▶ **ABOUT THIS EXERCISE**
Among the entries, find the lines with the string "agent" and report them.

▶ **PROVIDED RECORDS**

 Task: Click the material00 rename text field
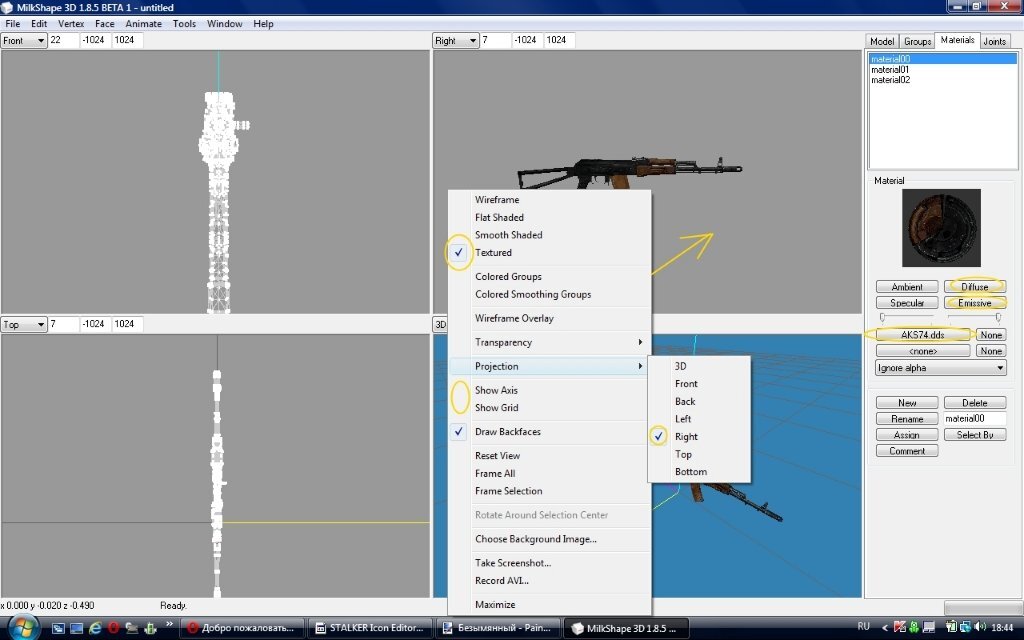pyautogui.click(x=974, y=419)
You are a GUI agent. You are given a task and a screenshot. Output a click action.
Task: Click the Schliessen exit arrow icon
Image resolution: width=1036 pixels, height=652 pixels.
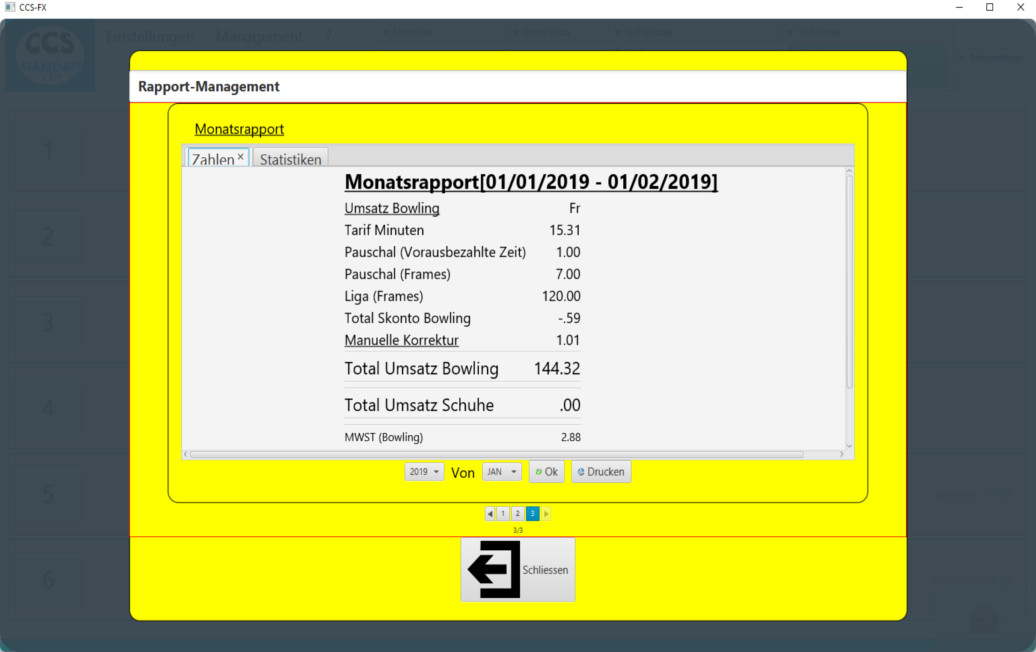point(494,570)
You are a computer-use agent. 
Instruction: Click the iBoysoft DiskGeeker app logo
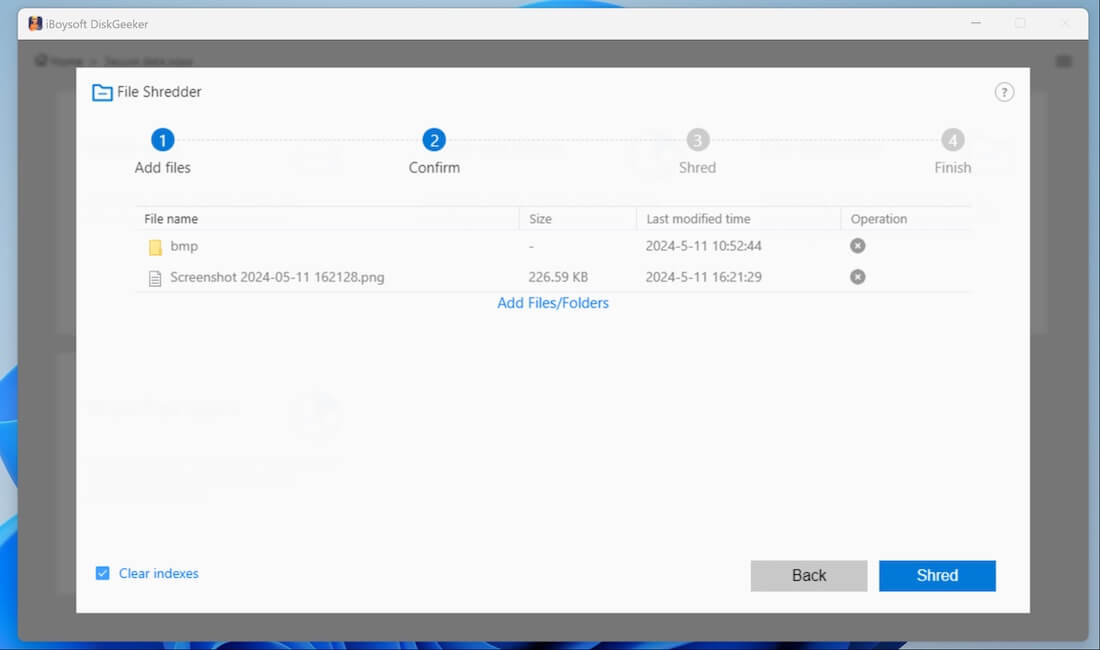point(35,23)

▶ **SOLUTION FOR THIS EXERCISE**
You are a GUI agent. You are given a task and a screenshot. Output a click action.
You are a computer-use agent. 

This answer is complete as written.